A body weighing 1 kg freely falls from a certain height. At the moment of falling to the ground, its kinetic energy is 98 J.

A body weighing 1 kg freely falls from a certain height. At the moment of falling to the ground, its kinetic energy is 98 J. From what height does the body fall? And what is the speed of the body the moment it hits the ground.
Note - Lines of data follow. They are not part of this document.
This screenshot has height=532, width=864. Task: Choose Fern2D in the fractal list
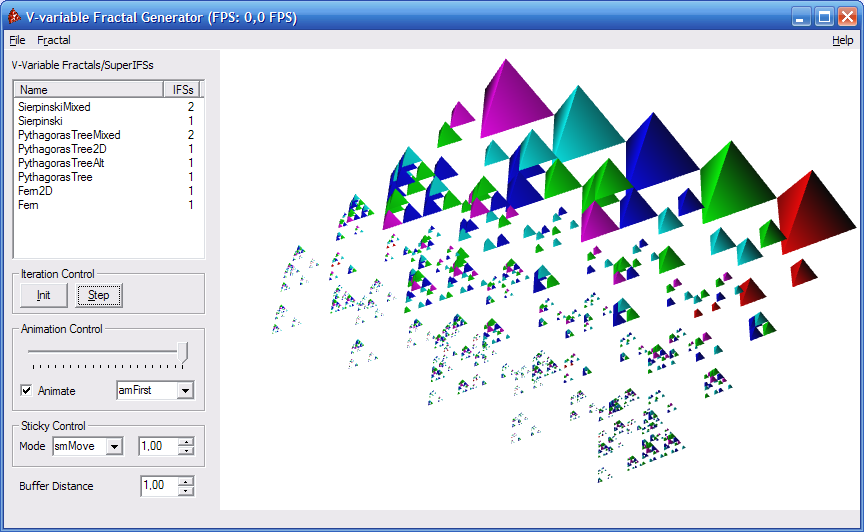(38, 191)
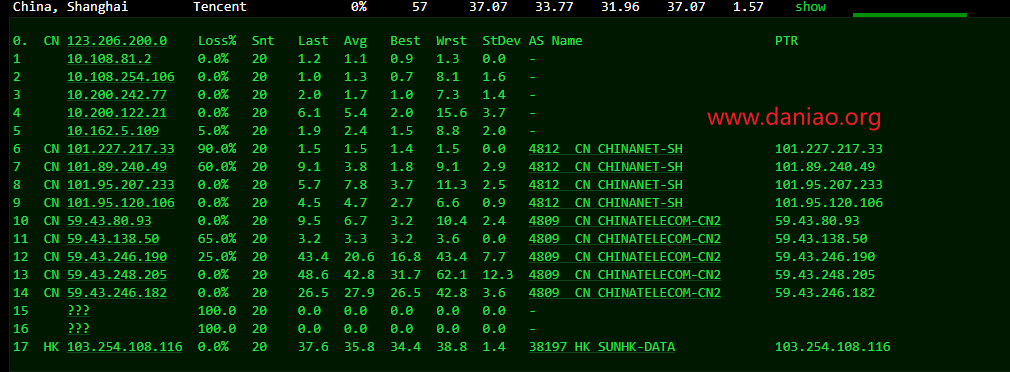Open hop 6 AS 4812 CHINANET-SH link
The height and width of the screenshot is (372, 1010).
tap(606, 149)
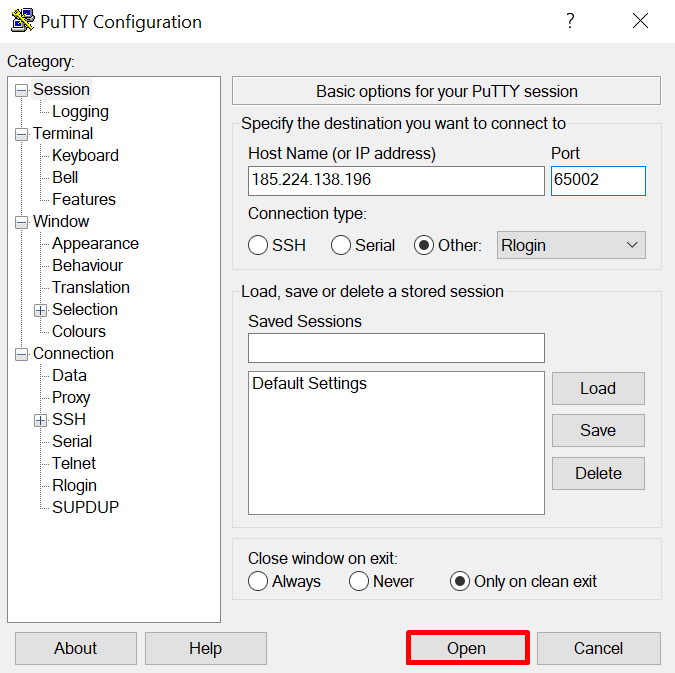Click the title bar help question mark
Image resolution: width=675 pixels, height=673 pixels.
[x=570, y=21]
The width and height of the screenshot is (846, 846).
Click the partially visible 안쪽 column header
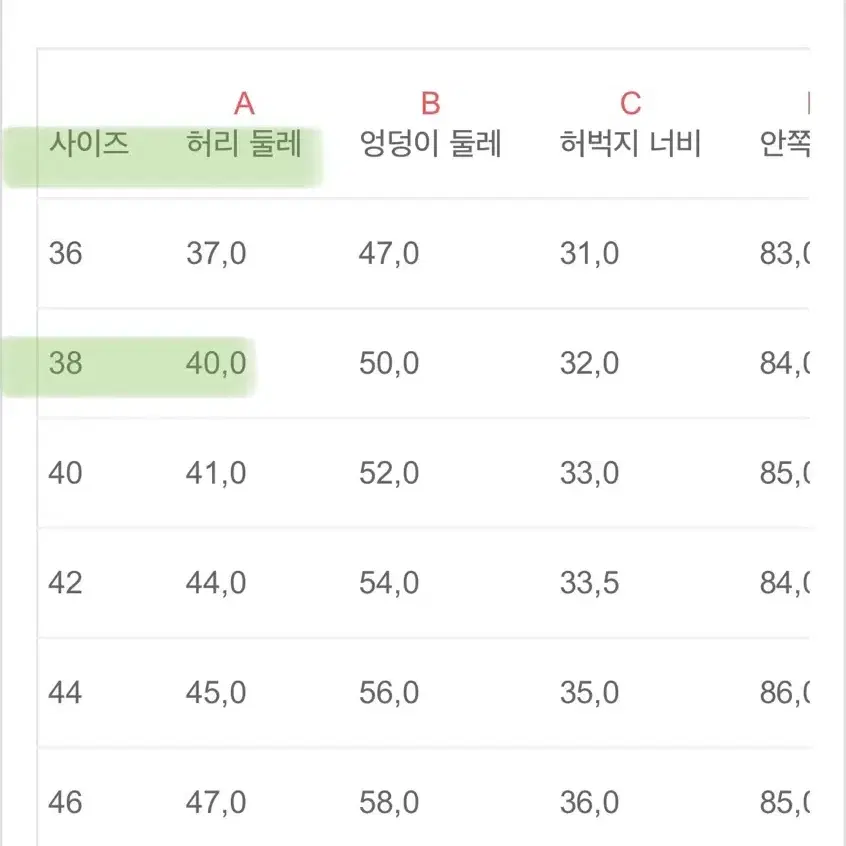pos(784,144)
If the mass is m = 1 kg, and the kinetic energy at the moment of falling Ek = 98 J, then we will use the formula:

Ek = m * V ^ 2/2, where V is the final velocity of the object.

Means:

V2 = 2 * Ek / m;

V = √‾ (2 * Ek / m);

V = √‾ (2 * Ek / m) = √‾ (2 * 98/1) = √‾196 = 14 m / s;

In this case, V = V0 + a * t, where a is the acceleration of the body, t is the time of movement, and V0 is the initial velocity. The acceleration in the case of a fall is equal to the acceleration in free fall – g, and V0 = 0, therefore:

V = g * t.

Substitute in the formula:

Ek = m * V ^ 2/2 = m * g ^ 2 * t ^ 2/2;

The fall time is unknown to us, but for t2 we can derive the formula:

t 2 = 2 * Ek / (m * g ^ 2);

Formula describing the height from which the body fell:

h = g * t ^ 2/2 = g * 2 * Ek / (2 * m * g ^ 2) = Ek / (m * g);

h = Ek / (m * g) ≈ 98 / (1 * 9.8) = 10 m.

Answer: the body fell from a height of h = 10 m. The final velocity of the body was V = 14 m / s.